** Opening Record excerpts block **

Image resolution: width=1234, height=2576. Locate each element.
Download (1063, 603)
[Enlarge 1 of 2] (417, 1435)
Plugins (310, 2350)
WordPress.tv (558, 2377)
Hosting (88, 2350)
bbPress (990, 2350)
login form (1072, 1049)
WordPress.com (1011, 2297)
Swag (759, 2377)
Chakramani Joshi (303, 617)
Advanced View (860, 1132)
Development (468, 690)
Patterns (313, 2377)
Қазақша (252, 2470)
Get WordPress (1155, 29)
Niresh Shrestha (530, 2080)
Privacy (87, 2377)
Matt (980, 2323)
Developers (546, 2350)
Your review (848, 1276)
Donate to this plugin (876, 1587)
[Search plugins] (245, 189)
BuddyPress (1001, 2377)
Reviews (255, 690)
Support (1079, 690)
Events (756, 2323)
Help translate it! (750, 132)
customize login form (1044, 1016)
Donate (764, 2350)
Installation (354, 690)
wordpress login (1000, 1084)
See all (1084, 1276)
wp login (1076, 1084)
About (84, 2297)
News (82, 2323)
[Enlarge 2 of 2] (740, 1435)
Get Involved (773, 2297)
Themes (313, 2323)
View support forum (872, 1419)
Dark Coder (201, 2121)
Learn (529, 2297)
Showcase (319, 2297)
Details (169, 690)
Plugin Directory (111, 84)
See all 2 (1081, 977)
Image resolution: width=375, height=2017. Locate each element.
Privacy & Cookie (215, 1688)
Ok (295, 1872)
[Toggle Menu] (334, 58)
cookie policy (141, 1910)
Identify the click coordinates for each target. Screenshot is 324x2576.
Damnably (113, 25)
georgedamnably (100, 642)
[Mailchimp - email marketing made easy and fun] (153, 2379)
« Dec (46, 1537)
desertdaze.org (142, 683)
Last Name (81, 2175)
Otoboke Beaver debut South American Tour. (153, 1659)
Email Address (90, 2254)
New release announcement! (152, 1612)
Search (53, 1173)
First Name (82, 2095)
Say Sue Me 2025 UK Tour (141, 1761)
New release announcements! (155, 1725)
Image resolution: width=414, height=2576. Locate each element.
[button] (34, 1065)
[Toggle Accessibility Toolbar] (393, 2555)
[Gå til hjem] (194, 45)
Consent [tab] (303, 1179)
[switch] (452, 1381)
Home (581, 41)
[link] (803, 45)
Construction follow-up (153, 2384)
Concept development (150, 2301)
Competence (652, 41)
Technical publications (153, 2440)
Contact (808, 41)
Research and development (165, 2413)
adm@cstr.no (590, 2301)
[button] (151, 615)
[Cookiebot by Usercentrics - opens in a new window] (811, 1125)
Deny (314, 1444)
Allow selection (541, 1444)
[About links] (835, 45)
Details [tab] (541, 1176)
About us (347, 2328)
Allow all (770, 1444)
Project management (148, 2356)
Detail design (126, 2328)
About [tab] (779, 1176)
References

** Closing Record excerpts block **

# Your objective
Lines above that have "height": copy each of them.

# Task answer
Image resolution: width=1234, height=2576. Locate each element.
Image resolution: width=375, height=2017. Locate each element.
Image resolution: width=414, height=2576. Locate each element.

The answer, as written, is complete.